[Try it] Your response should contain every line from the data below that holds the string "will".

Stored data
* * * * * * *
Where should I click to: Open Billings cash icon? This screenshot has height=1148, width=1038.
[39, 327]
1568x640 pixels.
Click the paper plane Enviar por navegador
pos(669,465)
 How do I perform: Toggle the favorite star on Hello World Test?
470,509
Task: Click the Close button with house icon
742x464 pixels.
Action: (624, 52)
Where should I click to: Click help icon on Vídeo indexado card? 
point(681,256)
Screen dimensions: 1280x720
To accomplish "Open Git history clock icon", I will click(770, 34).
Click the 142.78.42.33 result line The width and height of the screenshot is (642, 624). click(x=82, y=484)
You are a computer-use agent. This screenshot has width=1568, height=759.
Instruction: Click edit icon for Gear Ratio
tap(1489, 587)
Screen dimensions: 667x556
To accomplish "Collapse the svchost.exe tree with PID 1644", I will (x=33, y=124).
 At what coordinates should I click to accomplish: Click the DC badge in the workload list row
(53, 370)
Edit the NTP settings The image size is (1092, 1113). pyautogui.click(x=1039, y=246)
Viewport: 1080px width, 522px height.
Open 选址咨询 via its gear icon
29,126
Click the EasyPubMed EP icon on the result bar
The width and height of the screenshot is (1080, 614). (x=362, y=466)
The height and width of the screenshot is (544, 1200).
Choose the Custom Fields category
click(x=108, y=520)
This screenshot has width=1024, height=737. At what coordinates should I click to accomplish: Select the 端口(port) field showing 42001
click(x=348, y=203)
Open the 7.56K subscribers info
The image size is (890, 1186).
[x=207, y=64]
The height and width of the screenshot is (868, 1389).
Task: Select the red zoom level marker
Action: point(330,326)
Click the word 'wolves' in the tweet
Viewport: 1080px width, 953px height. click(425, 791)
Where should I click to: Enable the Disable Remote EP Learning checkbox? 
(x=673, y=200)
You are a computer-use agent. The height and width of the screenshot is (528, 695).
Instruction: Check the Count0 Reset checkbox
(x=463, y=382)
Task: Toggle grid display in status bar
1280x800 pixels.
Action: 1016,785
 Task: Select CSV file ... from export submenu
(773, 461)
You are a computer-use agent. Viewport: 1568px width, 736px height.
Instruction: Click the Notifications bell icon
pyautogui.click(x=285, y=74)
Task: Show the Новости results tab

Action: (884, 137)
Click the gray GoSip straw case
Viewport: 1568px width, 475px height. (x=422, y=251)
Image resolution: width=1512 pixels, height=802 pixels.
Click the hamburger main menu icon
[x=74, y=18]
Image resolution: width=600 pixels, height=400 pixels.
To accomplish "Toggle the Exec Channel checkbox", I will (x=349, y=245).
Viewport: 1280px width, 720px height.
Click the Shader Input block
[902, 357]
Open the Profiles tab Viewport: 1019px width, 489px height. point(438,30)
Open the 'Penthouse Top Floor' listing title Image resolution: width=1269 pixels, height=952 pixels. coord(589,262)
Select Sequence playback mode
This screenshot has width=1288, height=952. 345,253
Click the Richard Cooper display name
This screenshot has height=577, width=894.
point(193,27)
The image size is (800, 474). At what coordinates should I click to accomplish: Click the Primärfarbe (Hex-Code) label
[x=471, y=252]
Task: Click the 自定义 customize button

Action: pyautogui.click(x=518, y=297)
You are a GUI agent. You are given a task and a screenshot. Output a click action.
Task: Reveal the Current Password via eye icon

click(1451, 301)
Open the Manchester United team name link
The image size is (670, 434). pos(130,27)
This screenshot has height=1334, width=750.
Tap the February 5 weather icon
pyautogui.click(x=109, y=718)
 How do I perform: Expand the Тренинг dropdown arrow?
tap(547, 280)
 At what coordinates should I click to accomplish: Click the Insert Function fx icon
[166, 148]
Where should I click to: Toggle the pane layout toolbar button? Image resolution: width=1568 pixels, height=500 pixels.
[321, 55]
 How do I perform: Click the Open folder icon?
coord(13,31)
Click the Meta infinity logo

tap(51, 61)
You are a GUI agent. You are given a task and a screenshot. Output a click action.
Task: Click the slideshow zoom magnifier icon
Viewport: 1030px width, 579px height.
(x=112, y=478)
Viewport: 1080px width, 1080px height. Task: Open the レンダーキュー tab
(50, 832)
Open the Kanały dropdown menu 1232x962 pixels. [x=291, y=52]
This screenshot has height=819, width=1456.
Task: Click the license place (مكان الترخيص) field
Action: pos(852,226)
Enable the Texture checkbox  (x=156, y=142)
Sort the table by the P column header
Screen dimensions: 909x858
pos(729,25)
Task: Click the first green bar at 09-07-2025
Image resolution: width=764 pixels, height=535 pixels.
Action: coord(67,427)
* * * * * * *
[Output of the task]
To accomplish "Open Git history clock icon", I will click(770, 34).
To accomplish "Collapse the svchost.exe tree with PID 1644", I will (x=33, y=124).
To accomplish "Toggle the Exec Channel checkbox", I will (x=349, y=245).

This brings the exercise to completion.